Excerpt provided =>
+ + + + +

Course Tracks and Artifacts¶
This course is designed to be flexible across a wide range of system capabilities. The one hard constraint is that most of the exercises and libraries will only work on an M-Series Mac laptop or desktop.
Everything runs on one conceptual path, but there are several local-compute tracks, depending on your specific machine and its CPU/GPU, memory and storage. Students are encouraged to experiment with different sized models, training runs, and datasets. However the course loaders will choose sensible defaults, designed to produce good results for relatively small resource requirements.
System Probe¶
The repo includes a helpful system probe script that will assess which size models best fit your local machine:
You can use the output from that to help you decide on sizing models and datasets. If that clears your system for the standard track, then you can most likely use the defaults without issue.
What You Decide¶
There are two reasons to deviate from the course defaults. One is your system does not have the resources to support the standard track choices. The other is because you want to experiment with different, various or more powerful models, which is highly encouraged.

+ + + + +

Given material =>

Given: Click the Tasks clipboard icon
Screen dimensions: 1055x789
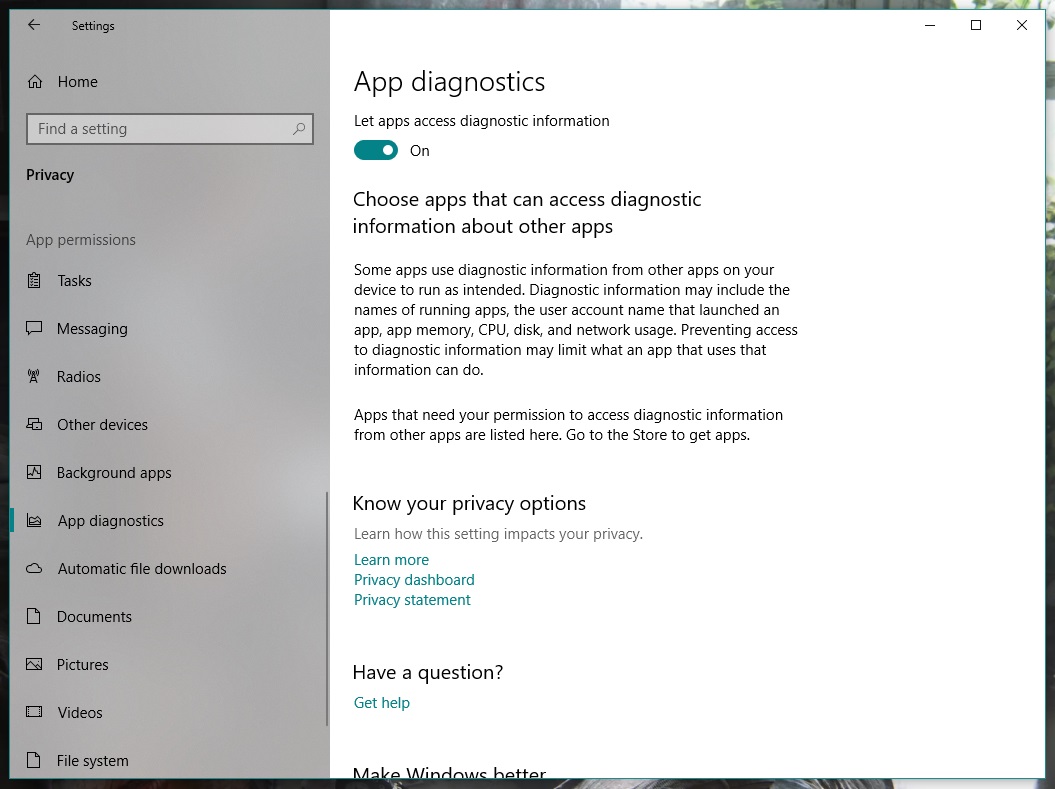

+ + + + +

Problem details => Using the course tracks page, explain in one to three sentences why the course loaders choose the default settings they do.

Answer for the task => The course loaders choose sensible defaults designed to produce good results for relatively small resource requirements. This lets the course work across a wide range of machines, while students can still try different models, training runs, and datasets.